Ignore files in the scanning list that point to the same path as another file in the scanning list.

2026-03-20 06:11:39 +00:00 · 2012-02-21 11:14:12 -05:00
parent b12b70b0a1
commit a1fc64cd36
4 changed files with 90 additions and 53 deletions
--- a/core/scanner.py
+++ b/core/scanner.py
@@ -8,6 +8,7 @@

 import logging
 import re
+import os.path as op

 from jobprogress import job
 from hscommon import io
@@ -45,6 +46,29 @@ def is_same_with_digit(name, refname):
    end = name[len(refname):].strip()
    return RE_DIGIT_ENDING.match(end) is not None

+def remove_dupe_paths(files):
+    # Returns files with duplicates-by-path removed. Files with the exact same path are considered
+    # duplicates and only the first file to have a path is kept. In certain cases, we have files
+    # that have the same path, but not with the same case, that's why we normalize. However, we also
+    # have case-sensitive filesystems, and in those, we don't want to falsely remove duplicates,
+    # that's why we have a `samefile` mechanism.
+    result = []
+    path2file = {}
+    for f in files:
+        normalized = str(f.path).lower()
+        if normalized in path2file:
+            try:
+                if op.samefile(normalized, str(path2file[normalized].path)):
+                    continue # same file, it's a dupe
+                else:
+                    pass # We don't treat them as dupes
+            except OSError:
+                continue # File doesn't exist?
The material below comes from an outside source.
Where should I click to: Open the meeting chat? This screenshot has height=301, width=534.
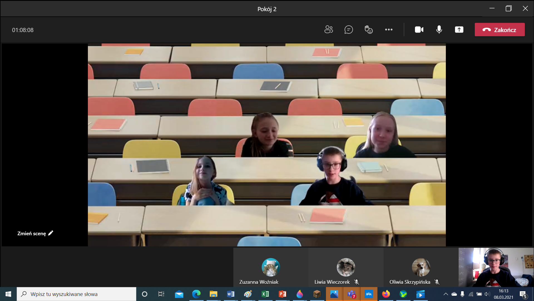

Well, treat them as dupes
+        else:
+            path2file[normalized] = f
+        result.append(f)
+    return result
+
 class Scanner:
    def __init__(self):
        self.ignore_list = IgnoreList()
@@ -96,10 +120,11 @@ class Scanner:
            return True
        return len(dupe.path) > len(ref.path)
    
-    def GetDupeGroups(self, files, j=job.nulljob):
+    def get_dupe_groups(self, files, j=job.nulljob):
        j = j.start_subjob([8, 2])
-        for f in [f for f in files if not hasattr(f, 'is_ref')]:
+        for f in (f for f in files if not hasattr(f, 'is_ref')):
            f.is_ref = False
+        files = remove_dupe_paths(files)
        logging.info("Getting matches. Scan type: %d", self.scan_type)
        matches = self._getmatches(files, j)
        logging.info('Found %d matches' % len(matches))
@@ -139,6 +164,6 @@ class Scanner:
    min_match_percentage = 80
    mix_file_kind        = True
    scan_type            = ScanType.Filename
-    scanned_tags         = set(['artist', 'title'])
+    scanned_tags         = {'artist', 'title'}
    size_threshold       = 0
    word_weighting       = False